As the organic solvent for swelling the cross-linked copolymer having a glycidyl group, 1,4-dioxane is generally used, but also tetrahydrofuran, N, N-
It is dissolved in water such as dimethylformamide and dimethylsulfoxide at an arbitrary ratio, and the volume of the crosslinked copolymer particles is adjusted to 2
A hydrophilic organic solvent that can swell more than twice can be used. The cross-linked copolymer having a glycidyl group is put in these organic solvents, and the mixture is heated at room temperature or under heating for 1-5.

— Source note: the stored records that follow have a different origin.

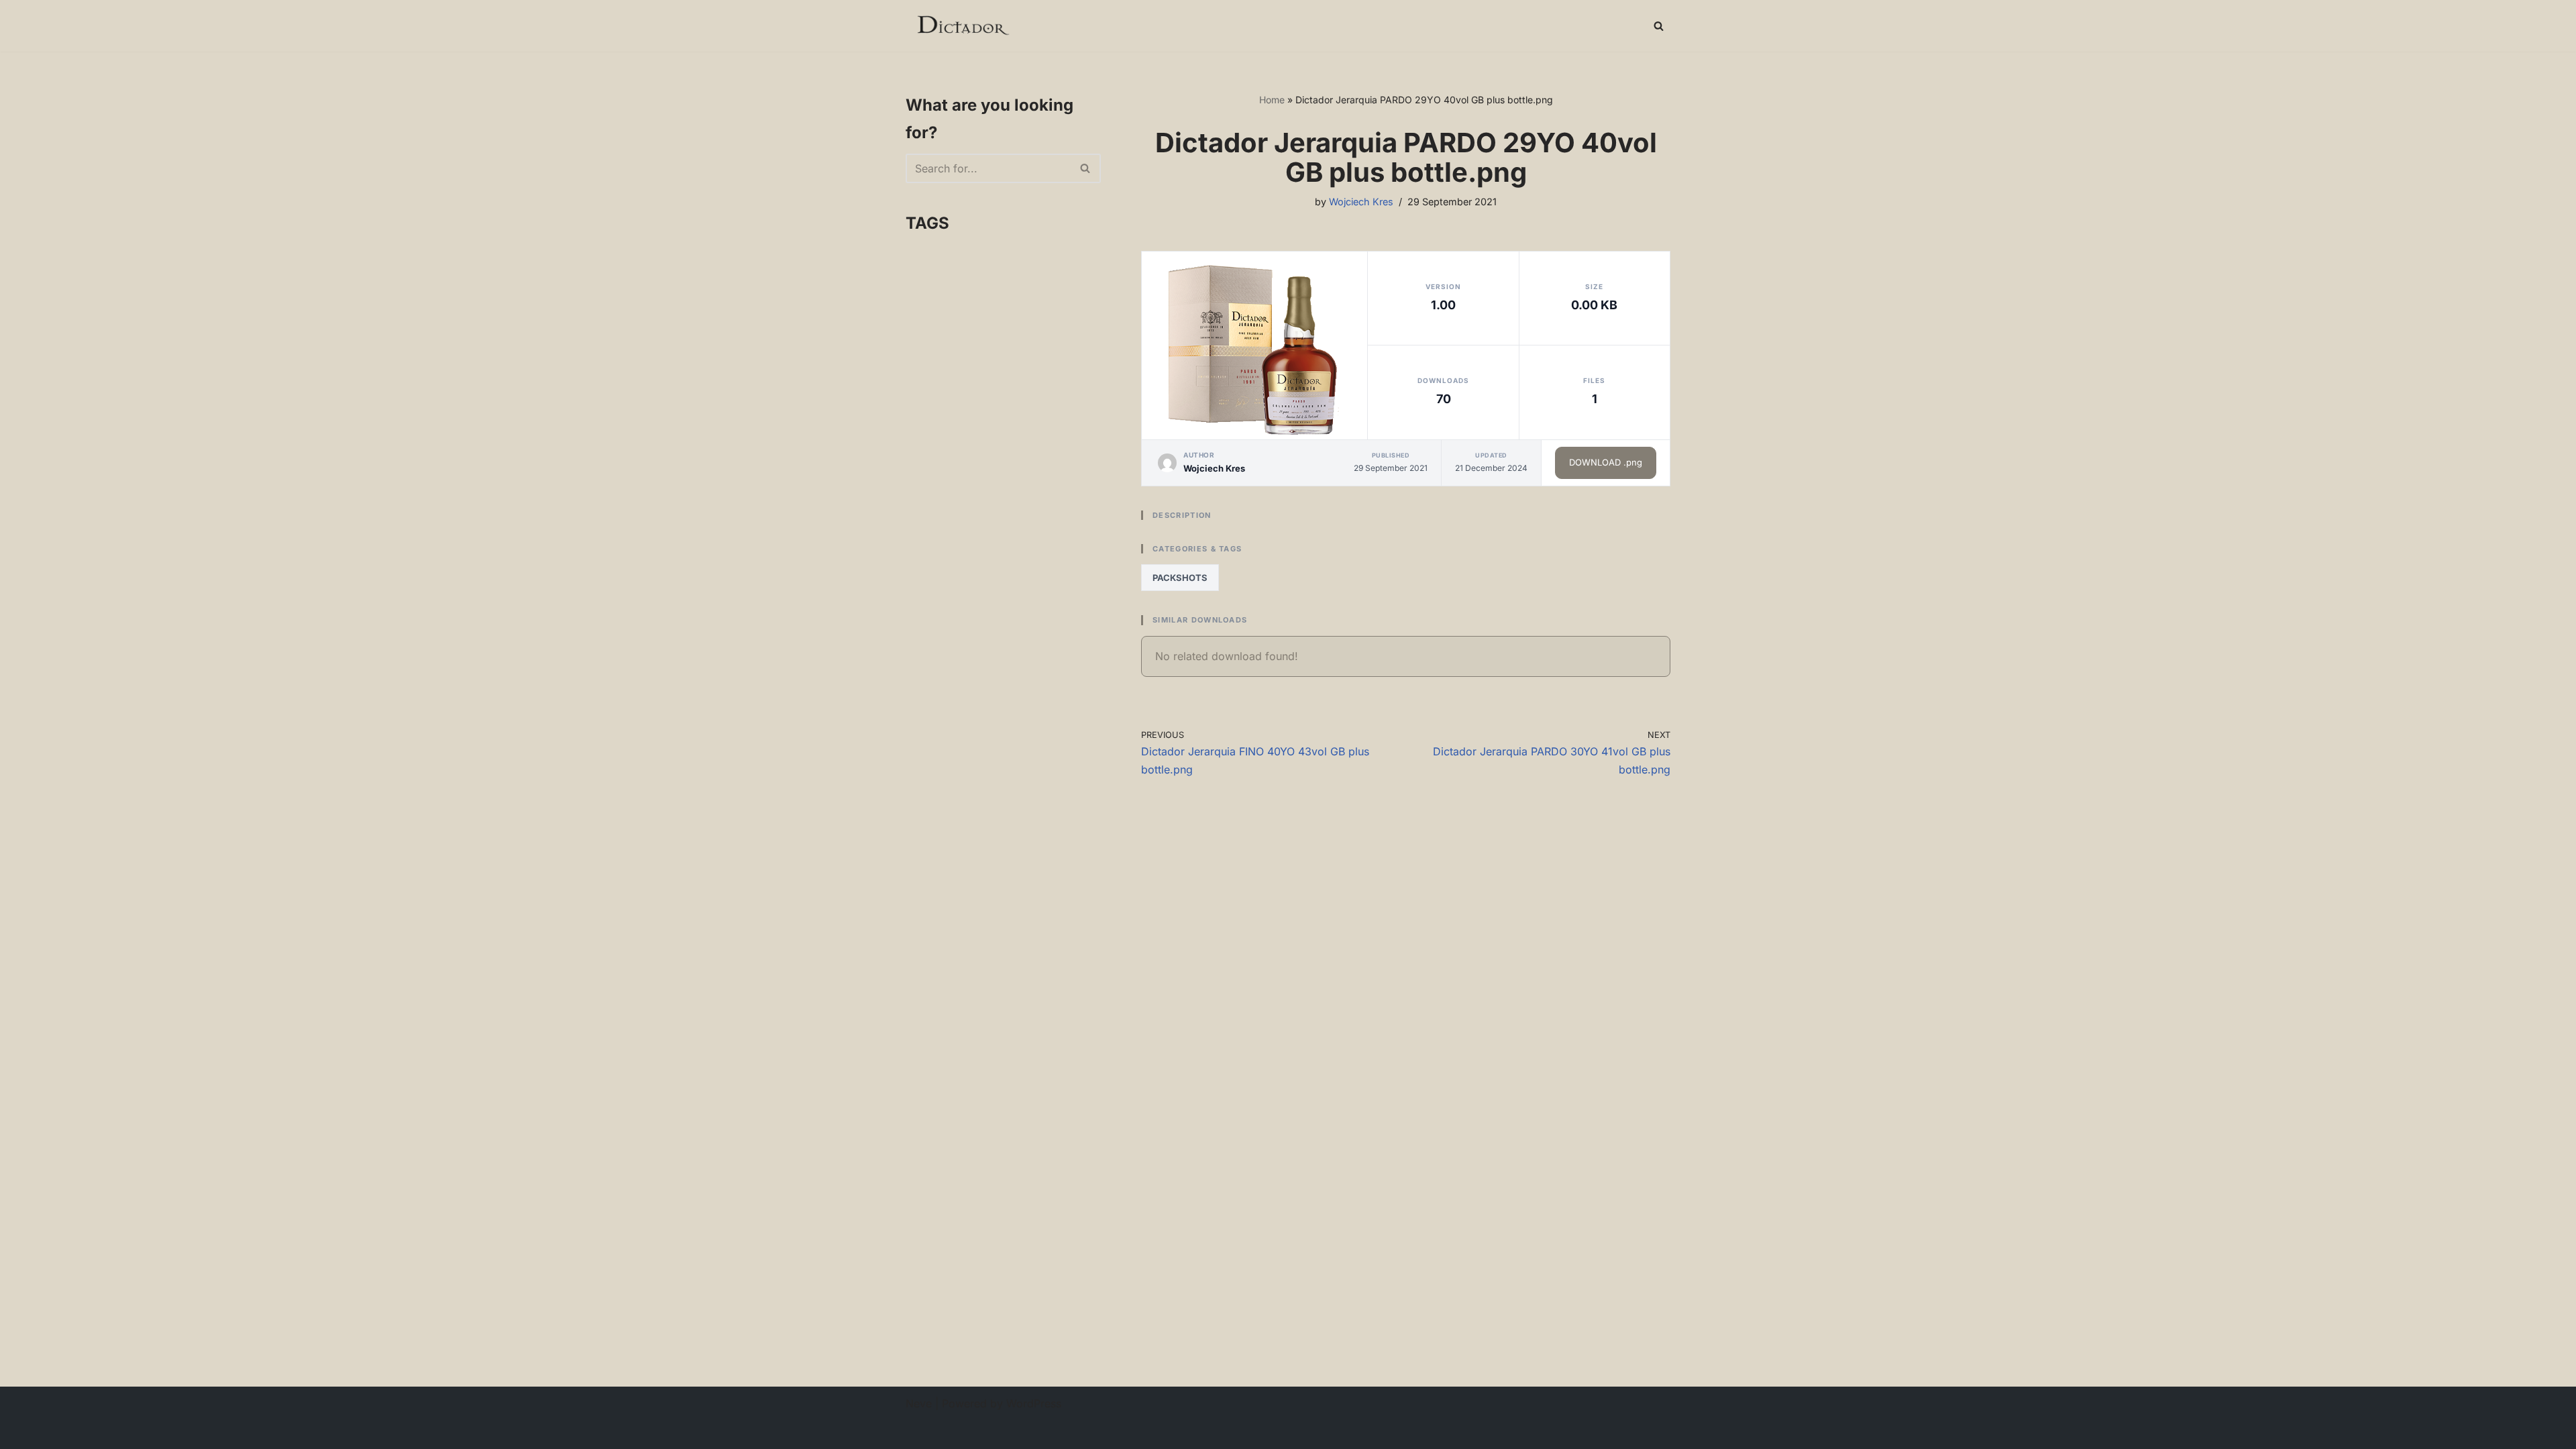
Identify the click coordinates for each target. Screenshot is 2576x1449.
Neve (919, 1403)
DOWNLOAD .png (1605, 462)
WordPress (1033, 1403)
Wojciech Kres (1361, 201)
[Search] (1659, 26)
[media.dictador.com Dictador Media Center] (962, 26)
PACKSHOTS (1180, 577)
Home (1272, 99)
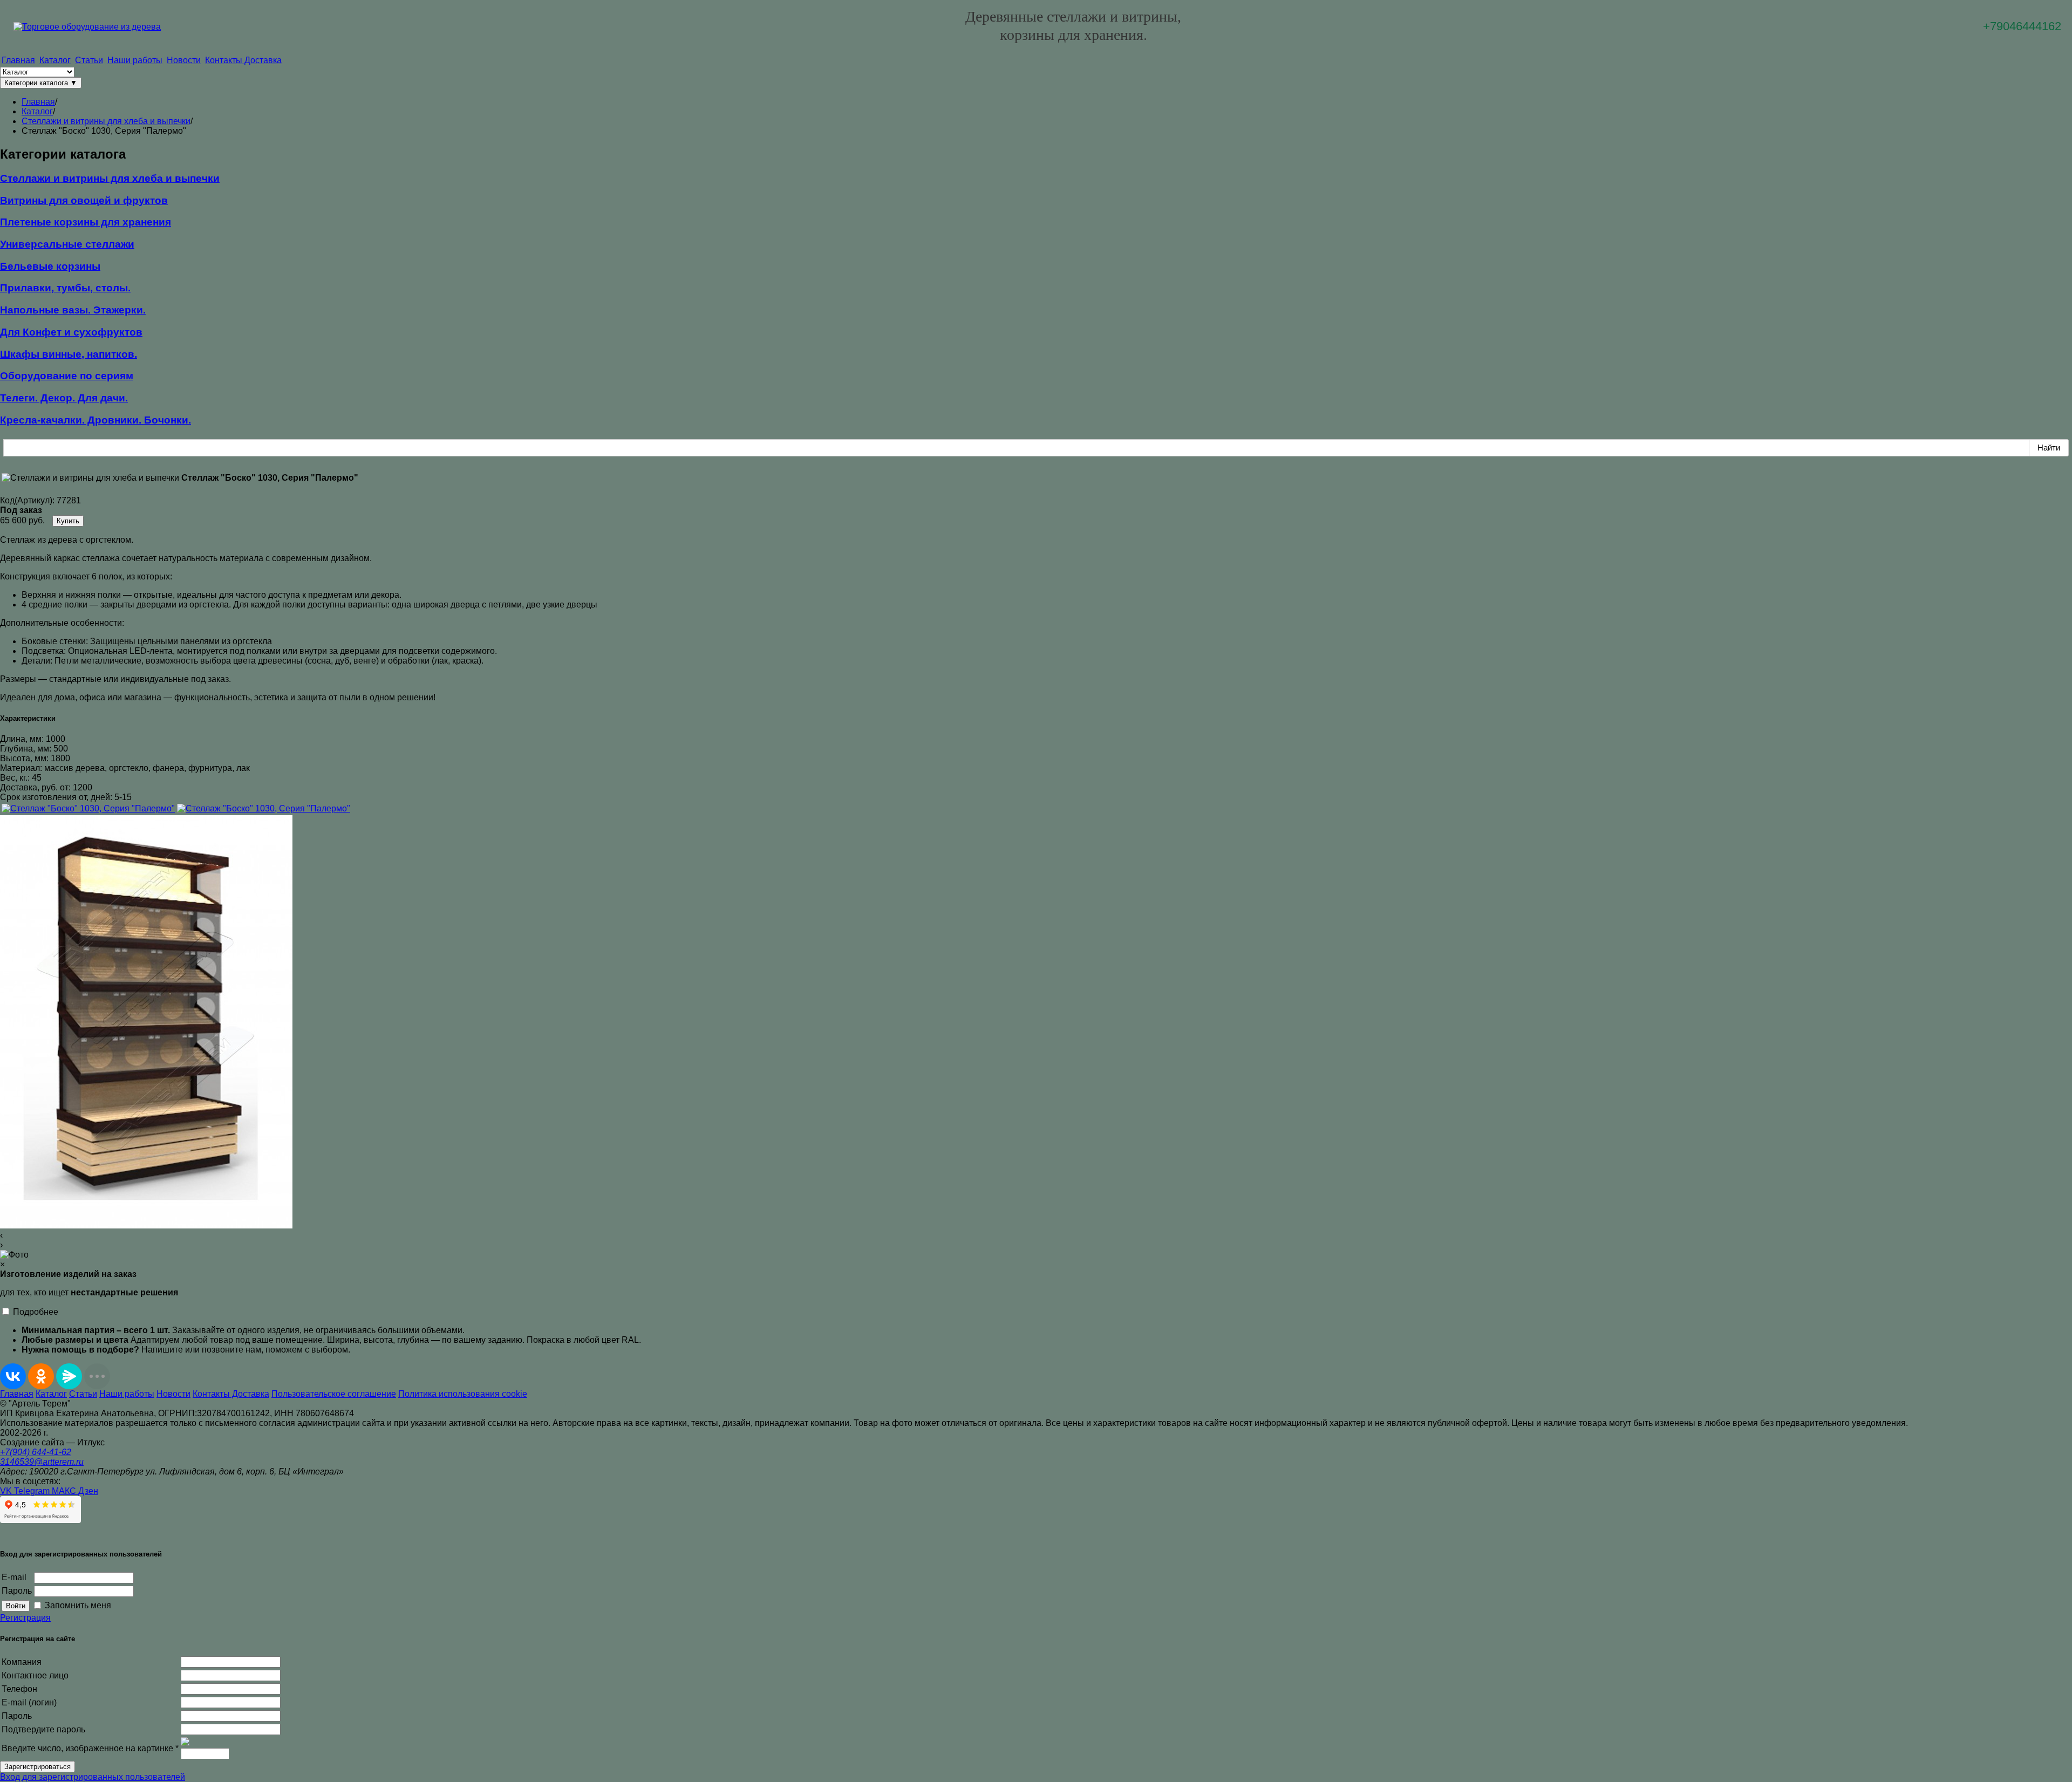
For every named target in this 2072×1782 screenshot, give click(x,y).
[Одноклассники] (41, 1376)
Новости (184, 60)
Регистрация (25, 1617)
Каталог (55, 60)
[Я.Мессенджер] (69, 1376)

When kept for a long time, the volume often swells more than double. Usually, it is preferable to swell sufficiently until no increase in volume occurs. Then, the swollen cross-linked copolymer was suspended in a large amount of an organic solvent, and a large excess of an aqueous acid solution was added to the glycidyl group, and the solution was added at 20-90 ° C. to 0.5-
When kept for 5 hours, the glycidyl group is hydrolyzed and converted into a glycerol group. The complete hydrolysis of the glycidyl group can be confirmed by the absence of absorption around 900 cm ⁻¹ corresponding to the absorption of the epoxy ring in the infrared absorption spectrum of the hydrolyzed particles.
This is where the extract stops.